▸ **PROBLEM DETAILS**
What is needed is every line from the one holding "This screenshot has width=581, height=446." to the last line of the data below, printed exactly and without pictures.

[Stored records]
.....

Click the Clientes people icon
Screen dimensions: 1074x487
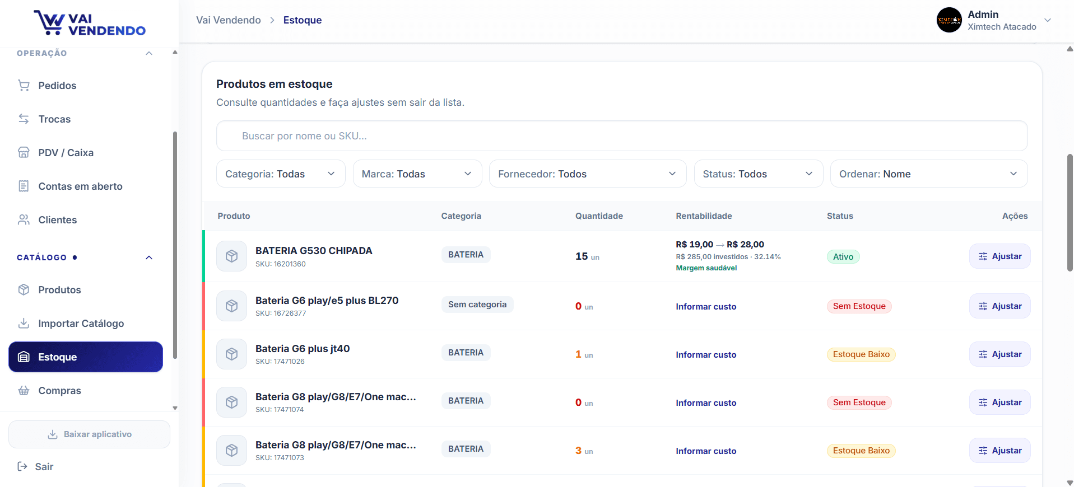tap(24, 219)
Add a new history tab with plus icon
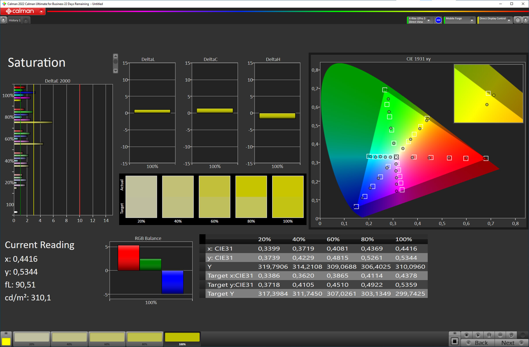This screenshot has height=347, width=529. coord(26,20)
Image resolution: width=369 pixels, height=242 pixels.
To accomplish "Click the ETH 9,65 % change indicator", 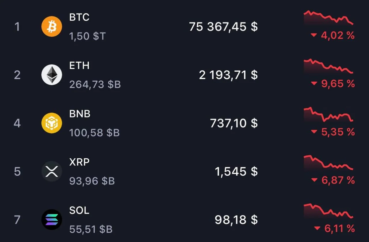I will [333, 84].
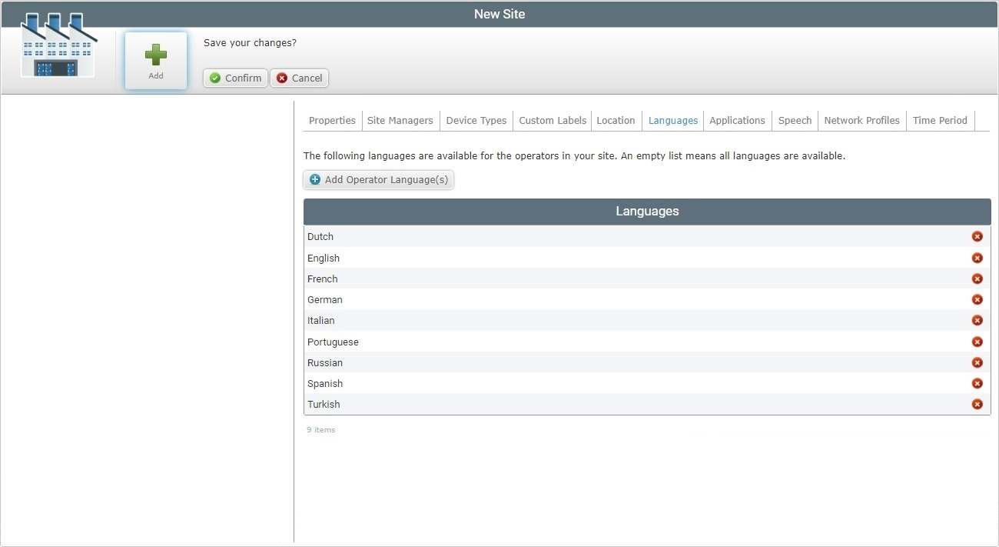Viewport: 999px width, 547px height.
Task: Confirm saving your changes
Action: tap(234, 78)
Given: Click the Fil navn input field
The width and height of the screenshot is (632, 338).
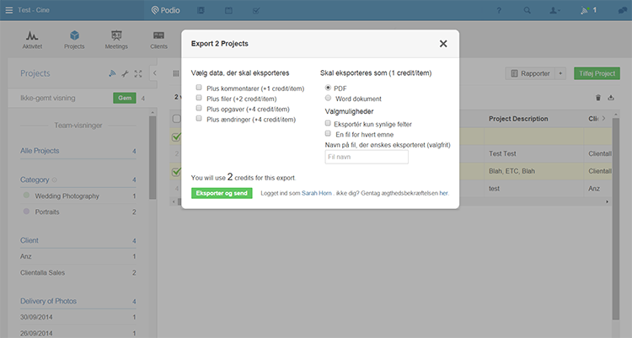Looking at the screenshot, I should tap(366, 157).
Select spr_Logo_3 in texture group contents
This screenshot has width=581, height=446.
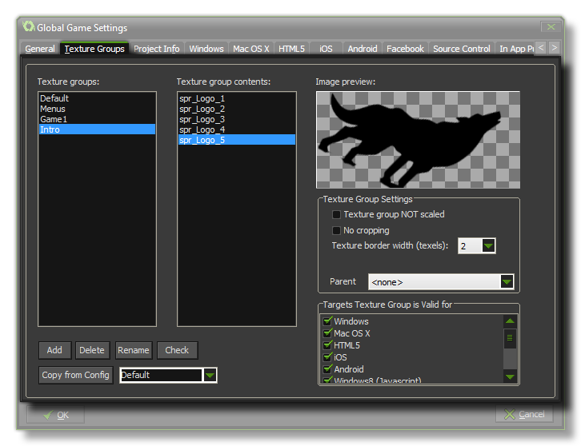click(x=202, y=119)
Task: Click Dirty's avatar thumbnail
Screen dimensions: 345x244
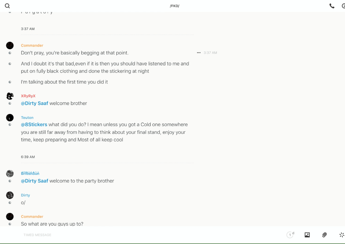Action: 10,195
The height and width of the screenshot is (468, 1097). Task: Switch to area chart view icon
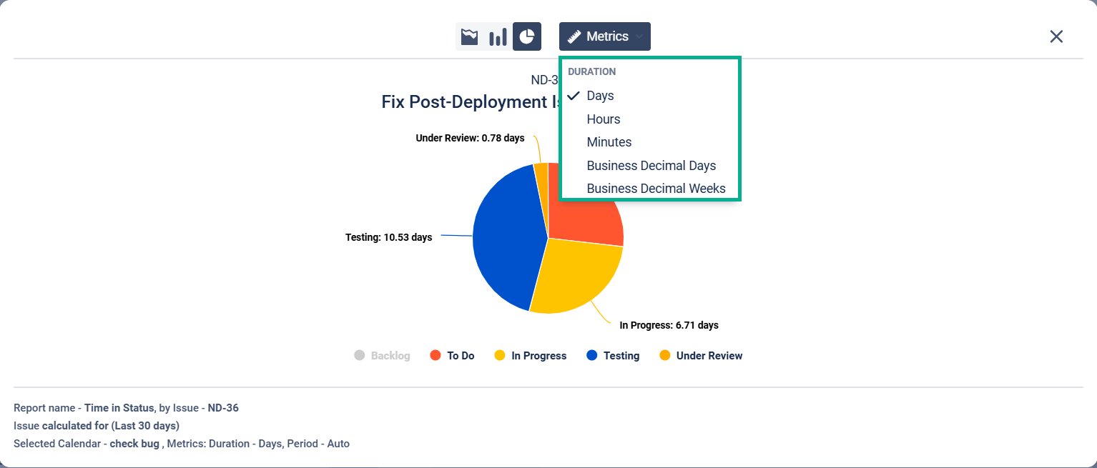(x=469, y=36)
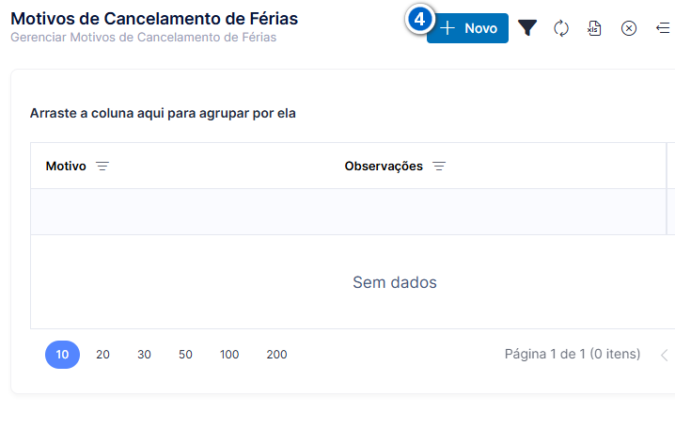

.....

▸ **EXERCISE SOLUTION**
This screenshot has width=581, height=446.
click(x=202, y=119)
Task: Click Dirty's avatar thumbnail
Screen dimensions: 345x244
Action: 10,195
The height and width of the screenshot is (468, 1097). Task: Switch to area chart view icon
(x=469, y=36)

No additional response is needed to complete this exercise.